Hayat bahalılığı nedeniyle akraba ziyaretlerini bile gerçekleştiremedik.
Kentten çıkamadık hatta evden çıkamadık.
Evde beklerken bile kapıyı binada oturan sadece 3-5 küçük çocuk çaldı şeker almak için.
Eskiden böylemiydi?
Önce binadakiler bir birleri ile bayramlaşır, daha sonra komşu binadakiler daha sonra akraba eş dost ziyaretleri başlardı.
Kurban kesimleri bile bu bayramda pek olmadı.
Durumu iyi olanlar bile önceki bayramlarda 3-4 kurban keserken dikkat ettim gerçekten bu bayramda 2 kurbanla yetindiler.
Sokaklarda çocuk sesi yoktu.
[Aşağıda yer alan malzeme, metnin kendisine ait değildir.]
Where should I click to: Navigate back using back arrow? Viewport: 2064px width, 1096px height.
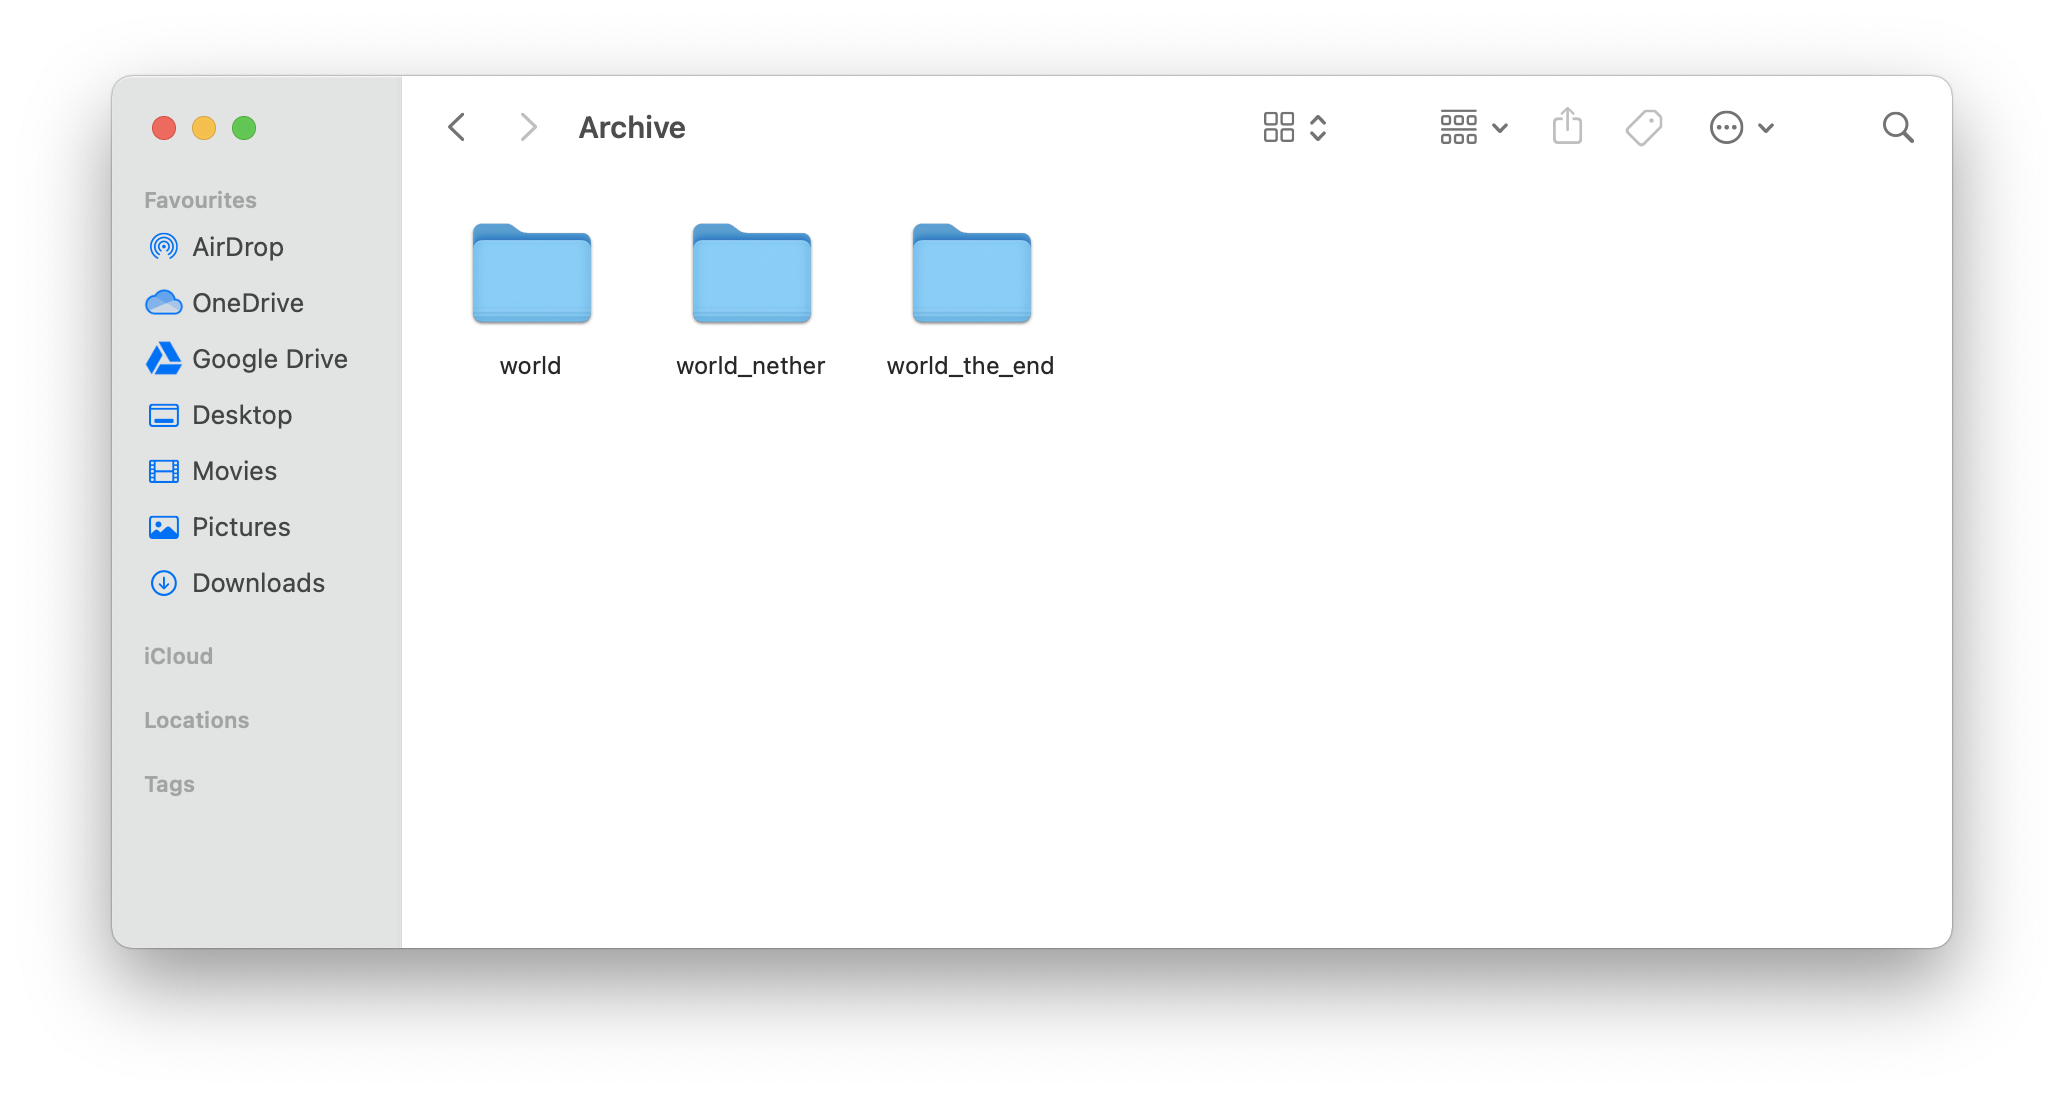click(x=457, y=127)
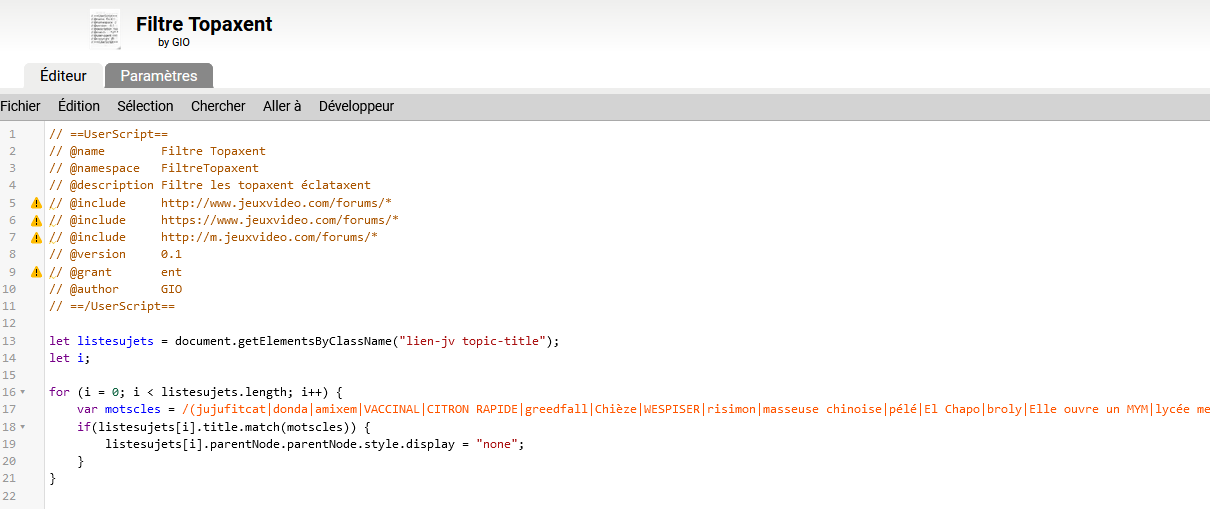Click the warning icon on line 5

(x=37, y=203)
Çat pat sesi yoktu.
Bayram namazı kılmasaydık inanın bayram olup olmadığını anlayamazdık.
Akraba ziyareti için arabayla köye bile giderdik bu bayramda yakıt fiyatları nedeniyle sadece kuru bir telefon açabildik.
Her yıl biraz daha eski bayram hasretini yaşıyoruz.
Köylerde de böylemidir? Hayır.
Köylerde tüm köy halkı bir birini ziyaret eder bayramlaşır. Küçük yer olduğu için hem masrafsız hem de tüm köy neredeyse akraba.
Şimdilerde Bayramlaşma sadece kenar semtlerde ve köylerde olur.
Çünkü oralarda çocukların gözlerindeki bayram ışıltısı, yeni kıyafetler, ellerindeki poşetlerle bayram olduğunu hissediyorsunuz.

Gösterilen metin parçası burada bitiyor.